Source passage:
%%

No matter what kind of wierd meditation practice I might try, I still come back to this basic practice. Back in the 70s I tried to meditate in ways that were totally impossible for me. Then I ran into Jack Kornfield back in 1980. He (incredibly) was merely another member of a group that I was in at Esalen. (This is before he became famous.) And he taught me basic Vipassana practice. That made all the difference for me. (Jack certainly doesn't remember me, so this is not officially name dropping.)

So this last week I got back from an amazing trip to California. I sat a lot with Andrea Fella at the Insight Meditation Center in Redwood City. (Gil Fronsdale was away leading a retreat.) And I even got the chance to go up to Spirit Rock for one of Jack Kornfield's increasingly rare Monday Night Classes. It made me really happy to see, first hand, what a wonderfully productive life Jack has led.

One thing I have learned is that meditation can just make me happy, in the moment of practice. I can take a breath, being aware of breathing in and out, and just be happy with that. Of course, the more my practice matures, I find that I can let go of some of the things I grasp onto in my mind during practice. I hold onto quite a bit, so it's been a gradual process. But the more I let go of in practice, the better I feel. Finally, there's the happiness of letting go into trancendence, which still makes me feel pretty pretentious when I start talking about it.

%%

Stated task: Please answer from the meditation passage: in what year did the writer run into Jack Kornfield?

Extracted information:
%%

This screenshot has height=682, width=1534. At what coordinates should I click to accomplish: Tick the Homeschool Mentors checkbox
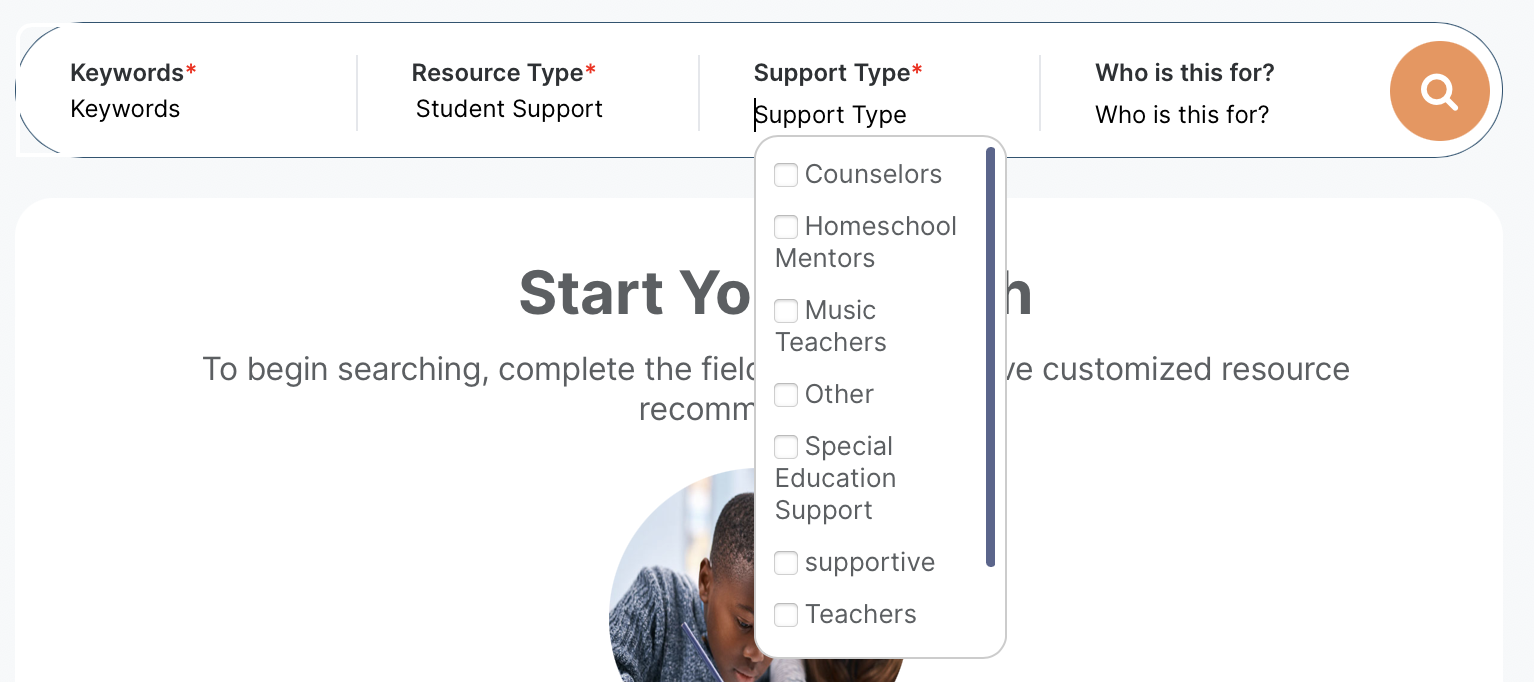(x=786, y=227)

%%
%%

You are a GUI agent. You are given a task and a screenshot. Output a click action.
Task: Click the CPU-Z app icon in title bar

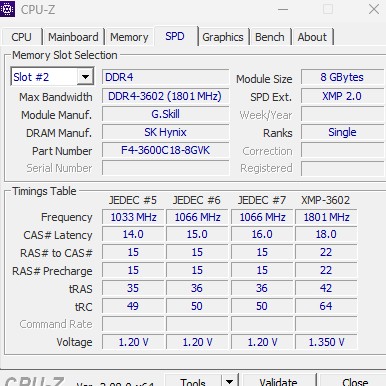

%%

Problem solution: 1980